Atas dasar itu dikatakan, bahwa menurut B.W. perjanjian bersifat konsensual dan obligatoir. Ciri “bersifat konsensual” mau mengatakan, bahwa untuk lahirnya perjanjian -- menurut B.W.  -- pada asasnya tidak perlu ada formalitas tertentu, sepakat saja sudah cukup. “Bersifat obligatoir” mau mengatakan, bahwa dengan ditutupnya perjanjian, yang lahir baru hak dan kewajiban (perikatan) antara para pihak; objek perjanjian baru beralih nanti melalui tindakan penyerahan.

 

Asas di atas, yaitu perjanjian menurut B.W. pada asasnya bersifat “konsensual”, punya pengaruh yang besar sekali dalam praktik perjanjian, yang seringkali dilupakan. Contohnya pernah diajukan pertanyaan, dalam hal perjanjian dituangkan dalam akta notaris, kapan perjanjian itu lahir? Perjanjian itu mestinya sudah lahir sebelum dibawa ke notaris. Perjanjian itu sudah lahir pada waktu dicapai kata sepakat, namun orang perlu bukti yang kuat atas sepakat yang telah dicapai. Mereka datang ke notaris minta agar sepakat mereka dituangkan dalam akta notaris.

 

Juga tidak benar, kalau dikatakan orang membuat perjanjian di hadapan notaris. Bayangkan, apa notaris nganggur sehingga ia mau menyaksikan orang tawar menawar isi perjanjian sampai dicapai sepakat?  Bukankah perjanjian -- misalnya perjanjian jual beli -- merupakan hasil perundingan antara penjual dan pembeli, yang ada kalanya bisa berlangsung untuk waktu yang cukup lama?

 

Orang yang datang ke notaris sudah menutup perjanjian. Perkecualiannya adalah perjanjian yang bersifat formil, yang harus berbentuk akta tertentu, misalnya harus notariil, yang sekalipun demikian, sepakat perjanjian ybs. sudah dicapai sebelum datang ke notaris, tetapi perjanjian itu dianggap baru lahir pada waktu sudah dituangkan dalam akta notaris.

 

Konsekuensi dari ketentuan Pasal 1338 ayat (1) B.W. adalah, bahwa: perjanjian yang tidak sah, tidak mempunyai daya mengikat.

 

“Sah” di sini diartikan memenuhi semua syarat untuk sahnya suatu perjanjian.

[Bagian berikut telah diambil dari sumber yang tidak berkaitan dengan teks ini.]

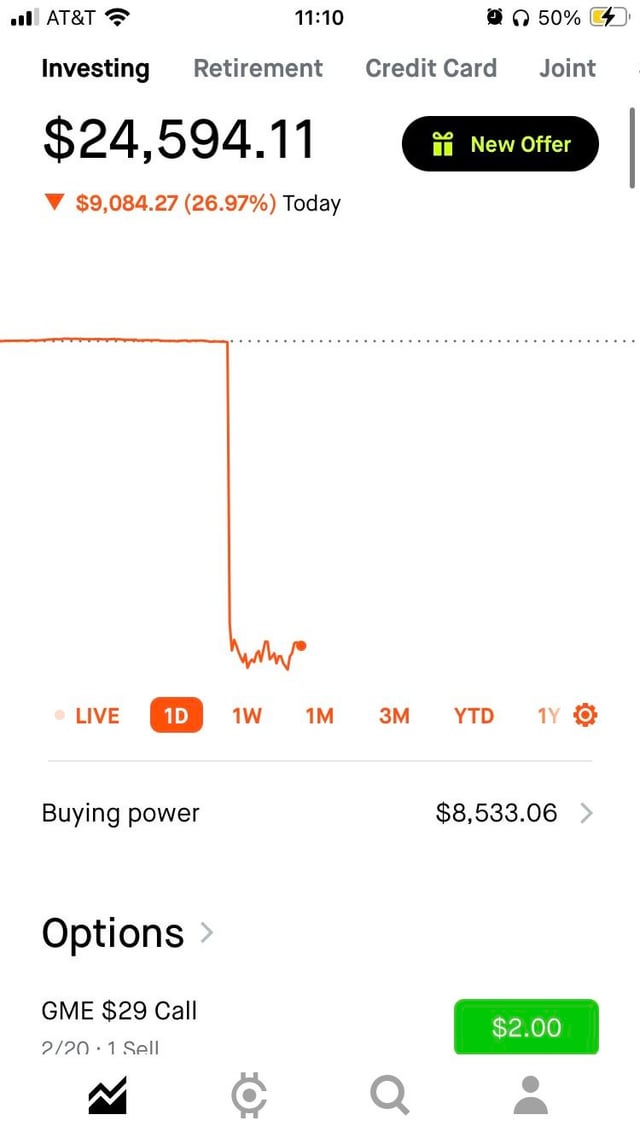This screenshot has height=1138, width=640.
Task: Tap the current-value dot on chart
Action: click(302, 646)
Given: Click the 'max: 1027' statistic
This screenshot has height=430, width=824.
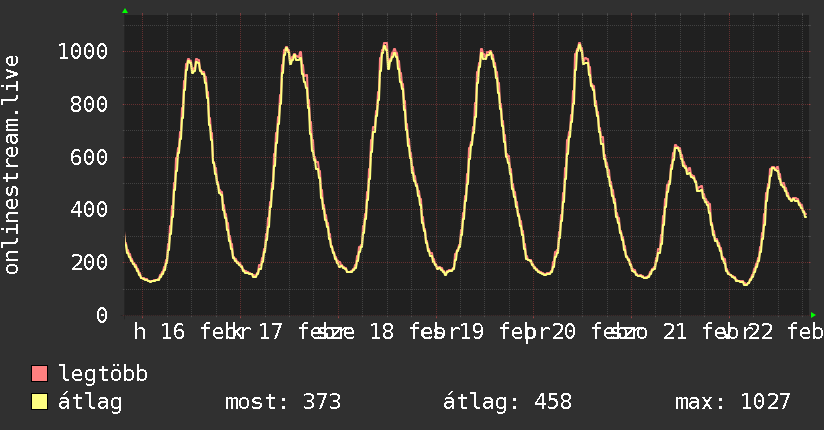Looking at the screenshot, I should [x=733, y=402].
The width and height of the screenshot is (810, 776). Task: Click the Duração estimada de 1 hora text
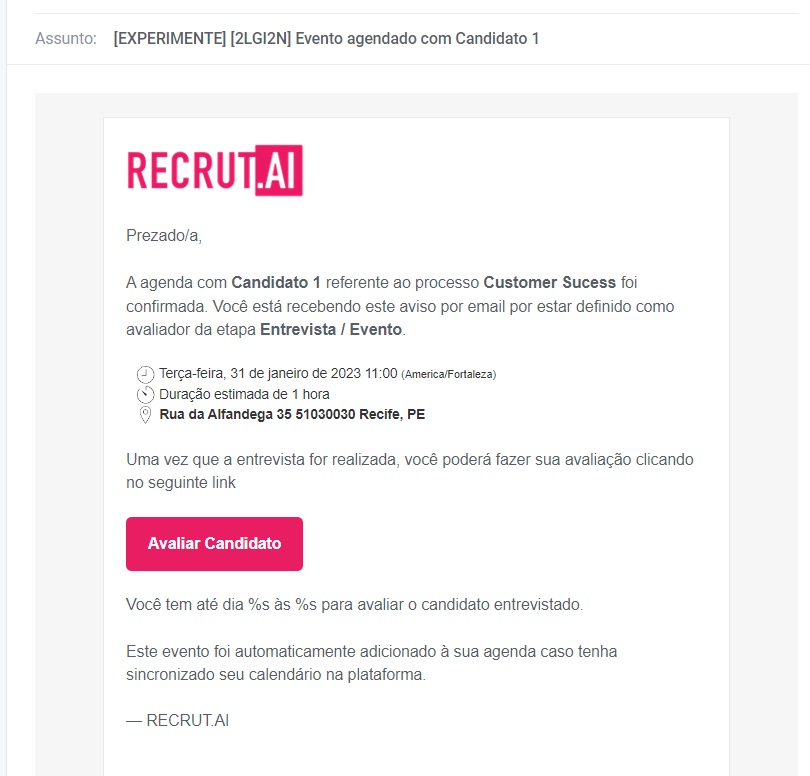[244, 394]
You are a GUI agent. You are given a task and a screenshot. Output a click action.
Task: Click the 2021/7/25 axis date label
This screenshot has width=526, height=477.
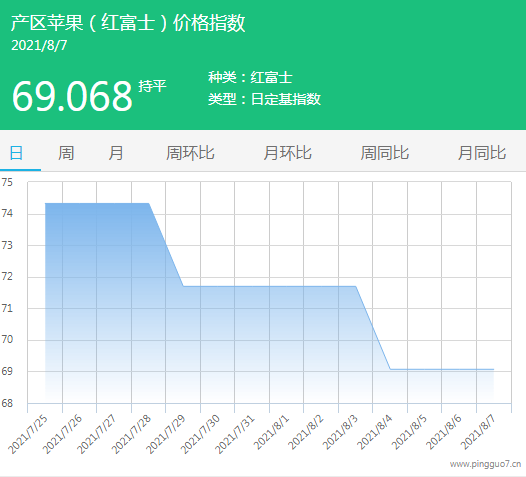click(x=28, y=434)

Ini sejalan dengan ketentuan Pasal 1335 jo. Pasal 1337 B.W. Demikian juga dengan perjanjian yang dibatalkan; perjanjian seperti itu -- bisa sejak semula, bisa untuk selanjutnya -- tidak mengikat atau tidak mengikat lagi. Jadi keabsahan suatu perjanjian berkaitan dengan daya mengikatnya.

 

Pasal 1338 ayat (2) B.W. mengatakan: “Suatu perjanjian tidak bisa ditarik kembali selain dengan sepakat kedua belah pihak, atau karena alasan-alasan yang oleh undang-undang dinyatakan cukup untuk itu”.